Keep only the lines of the material below that contain the word "settings". Copy those lines.

**Records:**
+---+
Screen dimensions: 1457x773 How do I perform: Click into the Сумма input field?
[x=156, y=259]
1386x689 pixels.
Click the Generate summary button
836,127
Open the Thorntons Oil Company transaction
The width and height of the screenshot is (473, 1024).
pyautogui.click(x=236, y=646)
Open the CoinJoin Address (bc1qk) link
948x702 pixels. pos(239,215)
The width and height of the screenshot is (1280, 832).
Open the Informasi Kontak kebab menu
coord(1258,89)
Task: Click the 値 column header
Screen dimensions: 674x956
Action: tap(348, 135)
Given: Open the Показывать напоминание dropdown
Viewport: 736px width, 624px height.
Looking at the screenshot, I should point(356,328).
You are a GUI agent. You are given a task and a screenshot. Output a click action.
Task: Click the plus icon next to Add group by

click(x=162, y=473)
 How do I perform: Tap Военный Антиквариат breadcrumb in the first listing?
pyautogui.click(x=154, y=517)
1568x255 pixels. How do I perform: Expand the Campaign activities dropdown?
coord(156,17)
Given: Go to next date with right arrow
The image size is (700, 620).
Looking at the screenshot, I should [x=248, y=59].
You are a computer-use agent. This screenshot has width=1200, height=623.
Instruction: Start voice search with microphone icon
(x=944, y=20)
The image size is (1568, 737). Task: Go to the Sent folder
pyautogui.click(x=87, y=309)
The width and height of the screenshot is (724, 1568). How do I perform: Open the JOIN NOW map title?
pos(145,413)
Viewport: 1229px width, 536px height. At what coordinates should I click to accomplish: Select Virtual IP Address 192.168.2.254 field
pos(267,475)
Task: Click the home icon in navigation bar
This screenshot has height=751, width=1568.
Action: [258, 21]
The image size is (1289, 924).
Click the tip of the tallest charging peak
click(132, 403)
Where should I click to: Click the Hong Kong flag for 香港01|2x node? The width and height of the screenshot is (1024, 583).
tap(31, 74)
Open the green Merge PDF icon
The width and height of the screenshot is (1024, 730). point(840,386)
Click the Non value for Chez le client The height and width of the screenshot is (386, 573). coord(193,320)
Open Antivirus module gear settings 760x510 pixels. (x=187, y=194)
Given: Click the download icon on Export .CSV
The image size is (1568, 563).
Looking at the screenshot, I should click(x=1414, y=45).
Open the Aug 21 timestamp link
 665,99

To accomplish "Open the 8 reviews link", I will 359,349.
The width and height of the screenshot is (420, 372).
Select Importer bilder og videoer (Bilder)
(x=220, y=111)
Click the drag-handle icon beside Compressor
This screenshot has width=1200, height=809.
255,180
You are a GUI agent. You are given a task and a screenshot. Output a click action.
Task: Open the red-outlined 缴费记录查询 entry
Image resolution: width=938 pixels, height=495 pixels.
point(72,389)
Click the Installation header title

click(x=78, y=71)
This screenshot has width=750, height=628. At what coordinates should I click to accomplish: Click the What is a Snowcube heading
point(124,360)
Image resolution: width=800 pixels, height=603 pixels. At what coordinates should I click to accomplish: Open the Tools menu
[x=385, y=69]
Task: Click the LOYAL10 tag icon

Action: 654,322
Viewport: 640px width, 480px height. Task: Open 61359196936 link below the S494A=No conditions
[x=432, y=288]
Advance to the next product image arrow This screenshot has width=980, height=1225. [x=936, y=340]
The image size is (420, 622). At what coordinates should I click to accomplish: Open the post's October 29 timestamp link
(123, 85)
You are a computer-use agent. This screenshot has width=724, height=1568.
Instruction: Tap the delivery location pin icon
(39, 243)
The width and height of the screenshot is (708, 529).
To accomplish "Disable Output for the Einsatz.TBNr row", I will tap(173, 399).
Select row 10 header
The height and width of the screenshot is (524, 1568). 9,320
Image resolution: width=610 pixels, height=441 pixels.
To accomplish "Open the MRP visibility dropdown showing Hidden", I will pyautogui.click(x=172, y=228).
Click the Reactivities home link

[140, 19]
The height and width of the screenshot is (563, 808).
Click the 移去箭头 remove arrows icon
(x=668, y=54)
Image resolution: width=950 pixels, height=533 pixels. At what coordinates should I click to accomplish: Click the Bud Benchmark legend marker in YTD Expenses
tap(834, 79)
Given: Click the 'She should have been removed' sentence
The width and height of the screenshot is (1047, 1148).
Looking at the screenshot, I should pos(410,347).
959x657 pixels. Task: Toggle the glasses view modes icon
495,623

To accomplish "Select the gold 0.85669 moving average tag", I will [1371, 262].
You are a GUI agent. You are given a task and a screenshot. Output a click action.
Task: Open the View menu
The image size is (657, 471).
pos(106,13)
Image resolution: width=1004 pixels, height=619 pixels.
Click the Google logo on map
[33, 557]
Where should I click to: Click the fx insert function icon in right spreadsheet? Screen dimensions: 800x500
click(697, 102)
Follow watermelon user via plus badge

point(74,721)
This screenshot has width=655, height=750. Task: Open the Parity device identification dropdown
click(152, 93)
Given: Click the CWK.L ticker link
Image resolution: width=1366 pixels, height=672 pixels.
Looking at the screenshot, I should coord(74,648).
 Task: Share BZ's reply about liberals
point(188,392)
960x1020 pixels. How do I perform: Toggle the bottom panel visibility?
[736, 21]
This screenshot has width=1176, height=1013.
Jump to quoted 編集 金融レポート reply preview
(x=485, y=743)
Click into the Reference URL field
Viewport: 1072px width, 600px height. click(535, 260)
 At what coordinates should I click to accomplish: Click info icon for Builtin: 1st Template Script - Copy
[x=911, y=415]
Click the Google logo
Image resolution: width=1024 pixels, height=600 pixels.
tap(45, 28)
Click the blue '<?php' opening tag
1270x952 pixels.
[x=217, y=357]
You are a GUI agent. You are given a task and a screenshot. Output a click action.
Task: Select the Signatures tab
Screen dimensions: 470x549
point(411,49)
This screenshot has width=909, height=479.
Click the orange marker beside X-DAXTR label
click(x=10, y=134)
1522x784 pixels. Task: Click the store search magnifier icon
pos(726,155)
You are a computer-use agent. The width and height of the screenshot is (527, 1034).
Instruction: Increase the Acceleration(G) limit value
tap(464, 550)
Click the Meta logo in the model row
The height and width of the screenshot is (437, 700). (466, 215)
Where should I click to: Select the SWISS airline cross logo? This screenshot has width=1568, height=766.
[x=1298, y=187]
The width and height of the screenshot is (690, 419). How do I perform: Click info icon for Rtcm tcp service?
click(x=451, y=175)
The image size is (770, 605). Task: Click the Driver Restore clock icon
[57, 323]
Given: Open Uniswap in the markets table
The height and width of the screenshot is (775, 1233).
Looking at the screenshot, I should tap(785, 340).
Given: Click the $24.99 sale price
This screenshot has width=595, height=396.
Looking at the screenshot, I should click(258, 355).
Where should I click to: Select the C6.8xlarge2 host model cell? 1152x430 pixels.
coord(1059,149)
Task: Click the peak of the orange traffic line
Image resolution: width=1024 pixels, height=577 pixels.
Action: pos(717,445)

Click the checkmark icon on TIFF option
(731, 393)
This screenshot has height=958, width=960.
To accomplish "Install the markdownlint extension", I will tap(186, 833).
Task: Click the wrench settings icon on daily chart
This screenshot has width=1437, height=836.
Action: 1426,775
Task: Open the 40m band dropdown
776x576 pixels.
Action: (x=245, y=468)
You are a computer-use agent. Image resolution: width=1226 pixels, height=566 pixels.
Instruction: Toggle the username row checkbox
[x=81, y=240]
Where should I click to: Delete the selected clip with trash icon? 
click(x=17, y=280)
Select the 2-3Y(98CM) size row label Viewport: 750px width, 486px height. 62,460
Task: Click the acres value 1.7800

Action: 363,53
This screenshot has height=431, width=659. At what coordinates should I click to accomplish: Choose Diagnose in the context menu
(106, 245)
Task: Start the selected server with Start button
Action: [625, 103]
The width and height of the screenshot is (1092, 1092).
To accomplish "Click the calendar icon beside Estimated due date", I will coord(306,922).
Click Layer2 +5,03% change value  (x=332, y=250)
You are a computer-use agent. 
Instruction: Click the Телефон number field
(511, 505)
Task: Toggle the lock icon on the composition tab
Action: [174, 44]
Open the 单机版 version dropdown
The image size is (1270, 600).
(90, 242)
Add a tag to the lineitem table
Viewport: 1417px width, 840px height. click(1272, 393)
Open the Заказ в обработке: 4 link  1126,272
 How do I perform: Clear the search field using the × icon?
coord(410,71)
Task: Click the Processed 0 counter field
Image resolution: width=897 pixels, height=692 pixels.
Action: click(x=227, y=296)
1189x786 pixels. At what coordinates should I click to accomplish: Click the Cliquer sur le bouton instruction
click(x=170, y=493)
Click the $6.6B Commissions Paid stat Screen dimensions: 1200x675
+---+
**Task output:**
Open Antivirus module gear settings 760x510 pixels. (x=187, y=194)
Task: Click the wrench settings icon on daily chart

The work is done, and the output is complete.